● **Dataset entries**
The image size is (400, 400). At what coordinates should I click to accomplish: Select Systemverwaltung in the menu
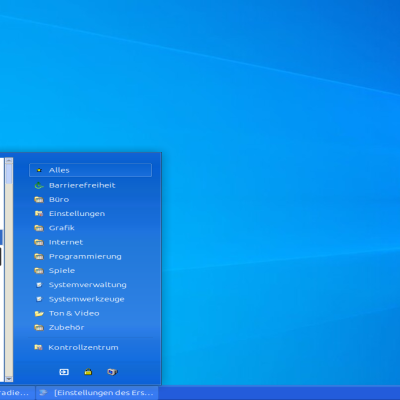90,285
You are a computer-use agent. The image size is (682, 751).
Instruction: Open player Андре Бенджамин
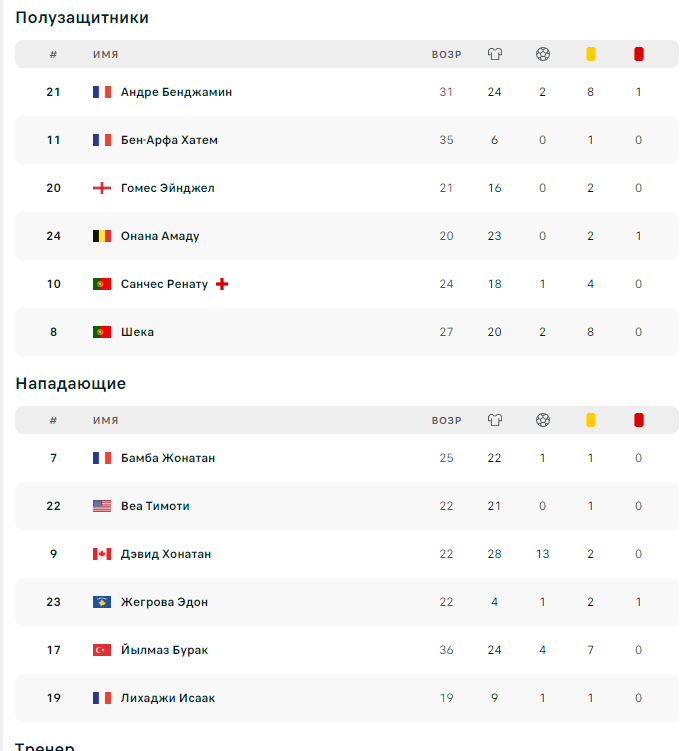coord(176,92)

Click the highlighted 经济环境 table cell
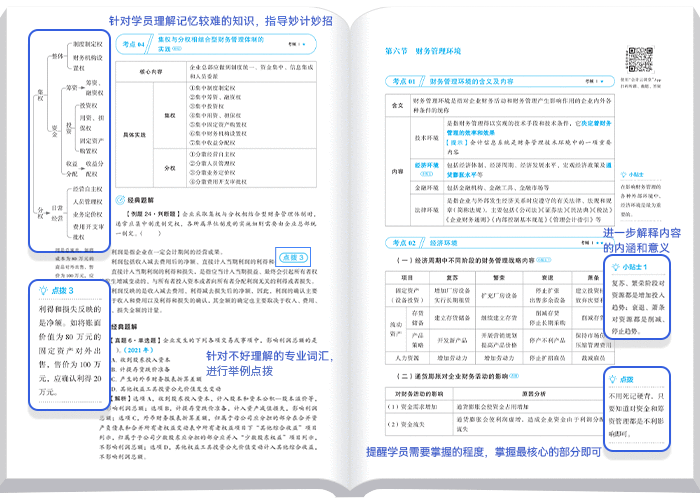pos(427,164)
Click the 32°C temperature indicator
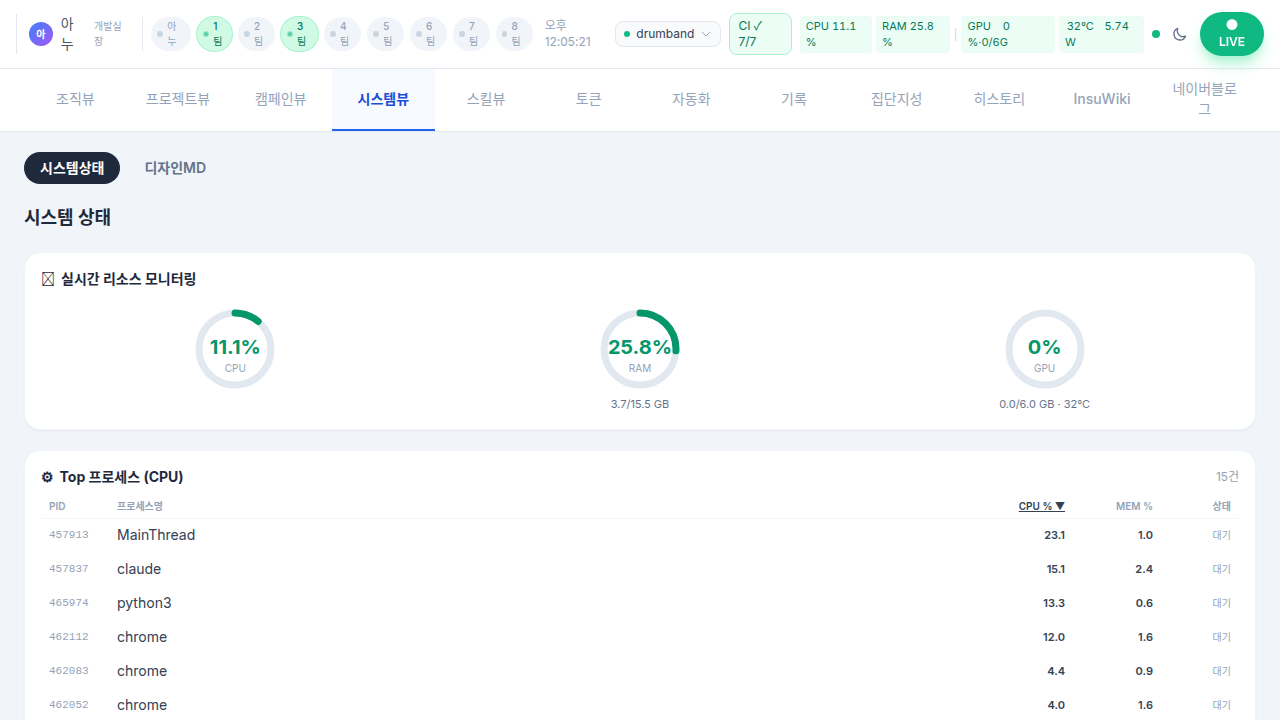The image size is (1280, 720). [1101, 34]
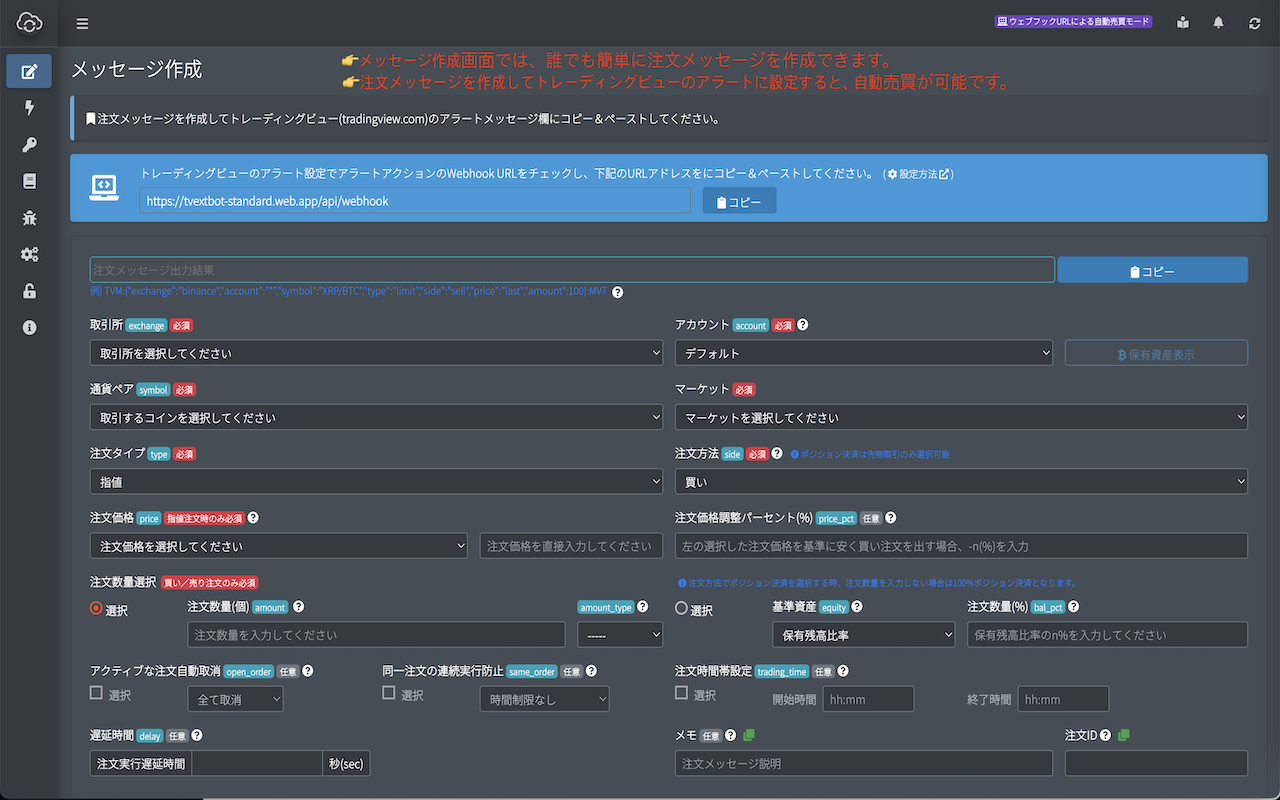Open the info icon at sidebar bottom
The image size is (1280, 800).
point(29,326)
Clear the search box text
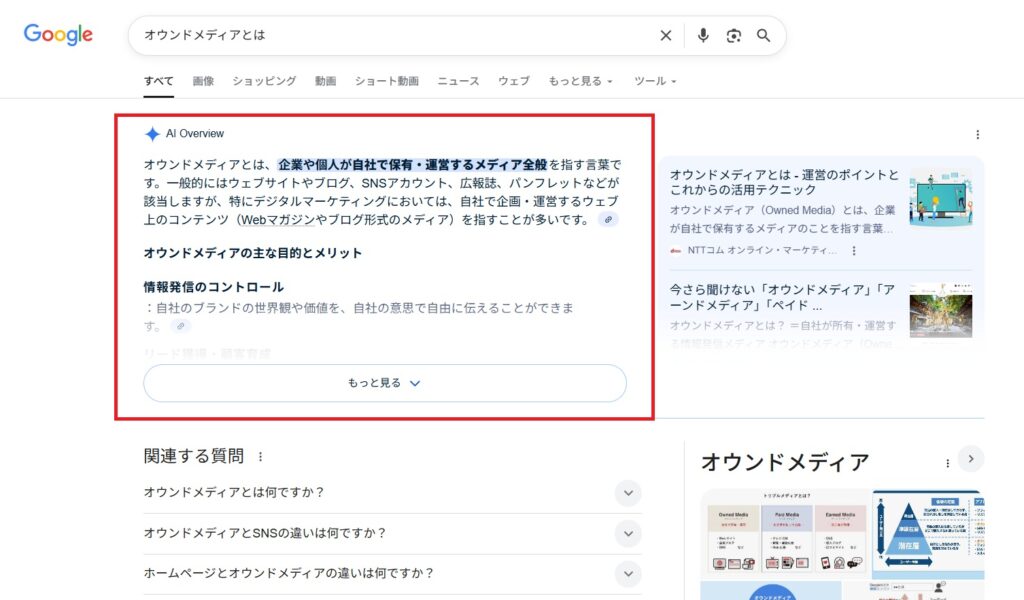This screenshot has width=1024, height=600. 666,36
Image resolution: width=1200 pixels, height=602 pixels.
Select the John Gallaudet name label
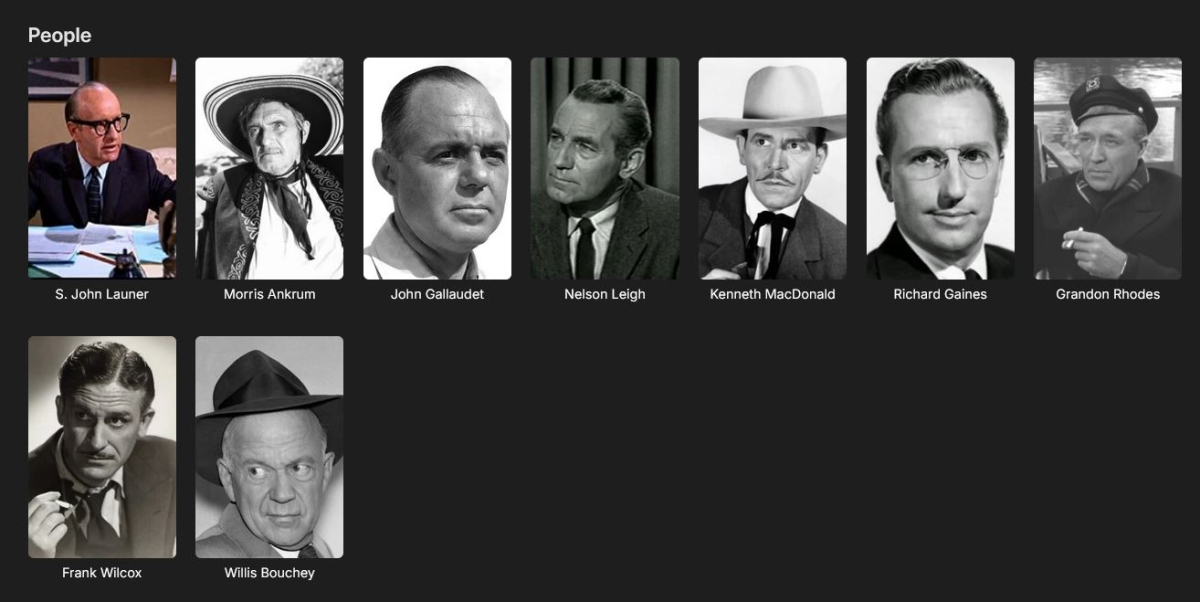(x=437, y=294)
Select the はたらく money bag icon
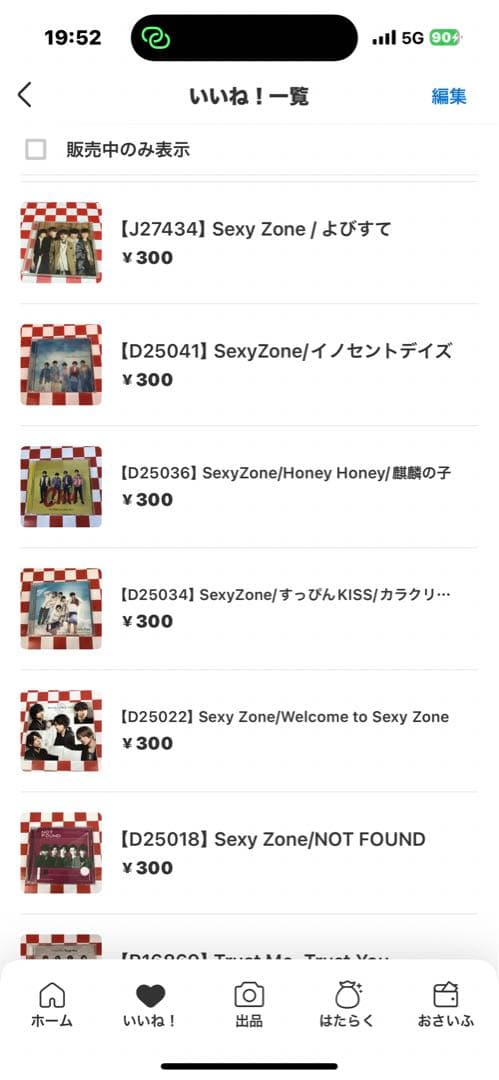 click(x=348, y=995)
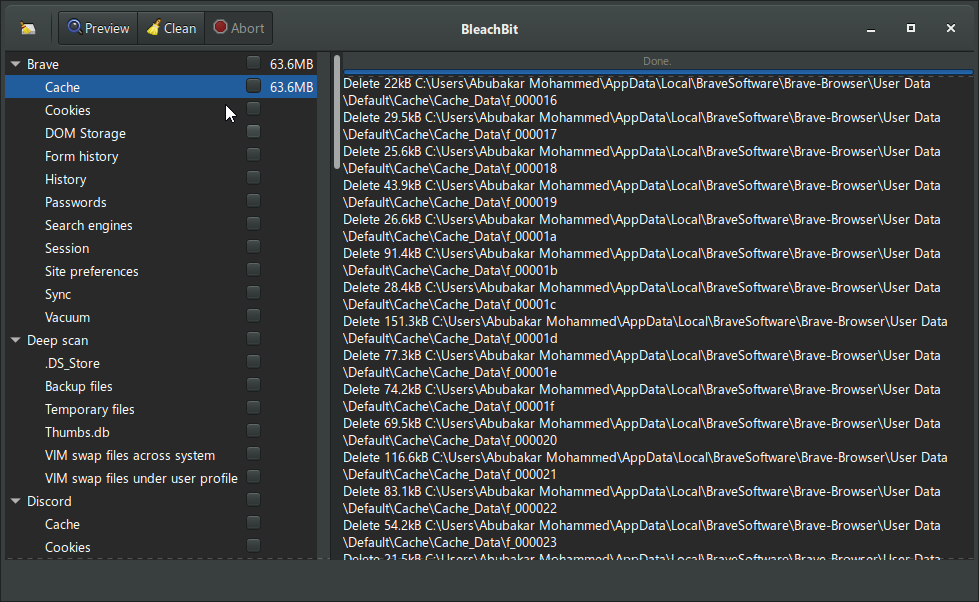The image size is (979, 602).
Task: Enable the Cookies checkbox under Brave
Action: tap(253, 108)
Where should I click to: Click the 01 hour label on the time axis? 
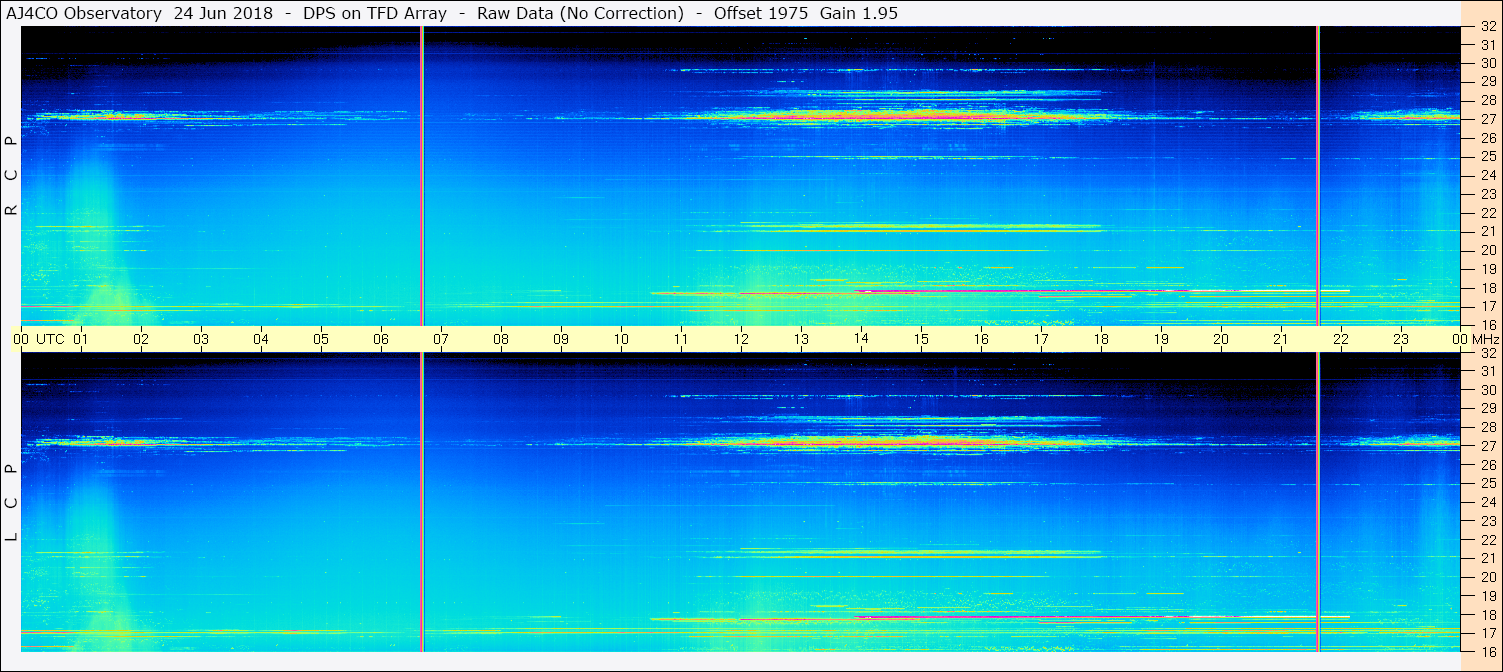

● **To do**
Write out again every line above exactly as given; the pictures do not belong in the copy.

● **Task output**
The image size is (400, 400). At what coordinates should I click to accomplish: Select Systemverwaltung in the menu
90,285
You are a computer-use agent. The image size is (682, 751).
Instruction: Open player Андре Бенджамин
coord(176,92)

Click the highlighted 经济环境 table cell
pos(427,164)
Click the 32°C temperature indicator
The image size is (1280, 720). [1101, 34]
Open the info icon at sidebar bottom
The image size is (1280, 800).
point(29,326)
Clear the search box text
This screenshot has width=1024, height=600. 666,36
Image resolution: width=1200 pixels, height=602 pixels.
Select the John Gallaudet name label
(x=437, y=294)
Select the はたらく money bag icon
 click(x=348, y=995)
The image size is (979, 602).
Task: Enable the Cookies checkbox under Brave
Action: tap(253, 108)
Where should I click to: Click the 01 hour label on the time axis? 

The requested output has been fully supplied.